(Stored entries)
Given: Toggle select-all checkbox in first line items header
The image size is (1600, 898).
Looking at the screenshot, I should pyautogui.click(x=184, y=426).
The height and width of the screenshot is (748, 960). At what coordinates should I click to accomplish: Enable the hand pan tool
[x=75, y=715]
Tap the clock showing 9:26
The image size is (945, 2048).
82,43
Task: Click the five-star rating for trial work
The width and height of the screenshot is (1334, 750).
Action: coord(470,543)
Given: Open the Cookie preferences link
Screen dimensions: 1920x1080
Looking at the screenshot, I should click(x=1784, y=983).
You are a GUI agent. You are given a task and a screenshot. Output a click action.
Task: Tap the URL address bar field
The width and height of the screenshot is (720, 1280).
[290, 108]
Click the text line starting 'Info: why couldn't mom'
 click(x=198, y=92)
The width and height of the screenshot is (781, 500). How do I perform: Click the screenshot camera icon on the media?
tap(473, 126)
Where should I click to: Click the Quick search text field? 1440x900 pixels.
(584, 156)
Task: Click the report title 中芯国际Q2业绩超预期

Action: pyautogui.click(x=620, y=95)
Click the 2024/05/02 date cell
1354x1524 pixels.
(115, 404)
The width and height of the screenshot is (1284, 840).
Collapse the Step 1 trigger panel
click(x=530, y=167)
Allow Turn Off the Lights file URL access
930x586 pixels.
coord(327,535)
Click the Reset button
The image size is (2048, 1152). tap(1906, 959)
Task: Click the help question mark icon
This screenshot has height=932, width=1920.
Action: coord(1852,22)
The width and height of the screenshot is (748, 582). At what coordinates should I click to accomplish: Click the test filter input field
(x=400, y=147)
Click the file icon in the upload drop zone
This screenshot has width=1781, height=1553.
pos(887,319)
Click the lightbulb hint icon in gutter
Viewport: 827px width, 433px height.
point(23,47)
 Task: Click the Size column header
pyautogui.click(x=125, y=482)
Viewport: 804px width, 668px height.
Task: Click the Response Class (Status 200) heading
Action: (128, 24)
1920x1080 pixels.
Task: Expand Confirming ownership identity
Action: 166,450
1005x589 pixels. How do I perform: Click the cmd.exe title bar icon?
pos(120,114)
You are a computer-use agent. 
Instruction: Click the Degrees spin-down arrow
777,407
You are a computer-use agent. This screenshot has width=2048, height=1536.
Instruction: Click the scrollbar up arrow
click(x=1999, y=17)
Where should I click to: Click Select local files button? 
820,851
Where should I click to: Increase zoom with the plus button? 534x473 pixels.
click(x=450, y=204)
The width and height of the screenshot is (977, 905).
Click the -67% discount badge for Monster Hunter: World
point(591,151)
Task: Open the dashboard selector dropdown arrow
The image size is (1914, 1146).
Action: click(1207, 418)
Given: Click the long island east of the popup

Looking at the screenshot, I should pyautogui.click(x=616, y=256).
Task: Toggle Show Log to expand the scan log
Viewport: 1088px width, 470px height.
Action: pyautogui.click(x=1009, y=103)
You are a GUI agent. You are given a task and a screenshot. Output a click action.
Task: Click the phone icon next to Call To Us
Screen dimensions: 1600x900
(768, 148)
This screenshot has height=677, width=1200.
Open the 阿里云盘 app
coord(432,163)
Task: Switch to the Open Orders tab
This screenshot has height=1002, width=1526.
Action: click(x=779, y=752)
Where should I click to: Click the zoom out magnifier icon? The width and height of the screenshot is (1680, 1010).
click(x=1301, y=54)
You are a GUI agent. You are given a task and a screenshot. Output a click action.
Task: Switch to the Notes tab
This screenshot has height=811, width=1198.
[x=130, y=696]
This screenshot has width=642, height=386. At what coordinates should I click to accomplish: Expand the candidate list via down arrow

=== EXERCISE DESCRIPTION ===
Which lines in the records contain the word "title"? Pick out and copy each one; case counts.

=== EXERCISE ANSWER ===
Task: Click the report title 中芯国际Q2业绩超预期
1005x589 pixels. How do I perform: Click the cmd.exe title bar icon?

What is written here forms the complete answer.